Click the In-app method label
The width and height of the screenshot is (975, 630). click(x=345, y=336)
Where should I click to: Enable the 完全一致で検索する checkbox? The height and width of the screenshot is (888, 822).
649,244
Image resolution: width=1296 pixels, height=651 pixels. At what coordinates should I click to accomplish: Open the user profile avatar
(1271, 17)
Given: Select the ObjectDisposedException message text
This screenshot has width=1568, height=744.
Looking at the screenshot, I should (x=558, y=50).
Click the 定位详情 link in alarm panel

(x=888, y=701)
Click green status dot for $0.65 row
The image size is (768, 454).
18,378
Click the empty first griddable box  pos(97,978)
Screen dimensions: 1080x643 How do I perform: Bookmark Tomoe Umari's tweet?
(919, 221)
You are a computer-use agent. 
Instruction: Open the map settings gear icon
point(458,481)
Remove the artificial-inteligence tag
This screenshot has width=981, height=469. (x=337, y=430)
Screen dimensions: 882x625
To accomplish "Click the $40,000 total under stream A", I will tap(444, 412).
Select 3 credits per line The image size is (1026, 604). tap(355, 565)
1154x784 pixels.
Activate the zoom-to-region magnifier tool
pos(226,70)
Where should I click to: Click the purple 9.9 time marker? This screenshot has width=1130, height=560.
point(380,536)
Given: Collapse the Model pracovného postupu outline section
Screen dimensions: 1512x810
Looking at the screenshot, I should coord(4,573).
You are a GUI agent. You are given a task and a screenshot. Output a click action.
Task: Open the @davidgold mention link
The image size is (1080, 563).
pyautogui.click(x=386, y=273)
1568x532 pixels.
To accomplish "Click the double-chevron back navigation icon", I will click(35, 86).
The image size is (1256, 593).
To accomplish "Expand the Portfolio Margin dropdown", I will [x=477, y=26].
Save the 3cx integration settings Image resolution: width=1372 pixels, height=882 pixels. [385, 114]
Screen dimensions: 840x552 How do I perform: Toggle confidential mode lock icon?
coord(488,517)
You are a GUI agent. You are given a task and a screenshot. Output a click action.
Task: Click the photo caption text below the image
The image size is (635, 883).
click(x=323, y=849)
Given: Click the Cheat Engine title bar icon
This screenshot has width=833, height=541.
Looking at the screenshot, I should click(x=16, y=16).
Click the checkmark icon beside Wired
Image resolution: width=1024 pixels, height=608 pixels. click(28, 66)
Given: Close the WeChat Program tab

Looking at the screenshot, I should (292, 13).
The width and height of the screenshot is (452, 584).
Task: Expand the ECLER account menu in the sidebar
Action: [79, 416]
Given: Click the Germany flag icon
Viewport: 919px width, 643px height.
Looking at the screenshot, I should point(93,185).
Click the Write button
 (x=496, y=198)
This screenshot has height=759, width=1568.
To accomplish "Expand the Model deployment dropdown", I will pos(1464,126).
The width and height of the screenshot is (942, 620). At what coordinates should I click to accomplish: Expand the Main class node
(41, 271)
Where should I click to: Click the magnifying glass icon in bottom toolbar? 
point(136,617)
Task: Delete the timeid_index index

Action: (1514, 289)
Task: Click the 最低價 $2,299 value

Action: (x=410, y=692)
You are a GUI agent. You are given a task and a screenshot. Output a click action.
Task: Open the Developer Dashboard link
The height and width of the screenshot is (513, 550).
_ _ _ _ _ _ _
Task statement: Repeat, without change, each line of the data above from the one that contains "Viewport: 919px width, 643px height." through the final line, counting both.

Solution to this problem:
Viewport: 919px width, 643px height.
Looking at the screenshot, I should point(93,185).
Click the Write button
 (x=496, y=198)
This screenshot has height=759, width=1568.
To accomplish "Expand the Model deployment dropdown", I will pos(1464,126).
The width and height of the screenshot is (942, 620). At what coordinates should I click to accomplish: Expand the Main class node
(41, 271)
Where should I click to: Click the magnifying glass icon in bottom toolbar? 
point(136,617)
Task: Delete the timeid_index index

Action: (1514, 289)
Task: Click the 最低價 $2,299 value

Action: (x=410, y=692)
You are a GUI agent. You are given a task and a screenshot. Output a click action.
Task: Open the Developer Dashboard link
The height and width of the screenshot is (513, 550).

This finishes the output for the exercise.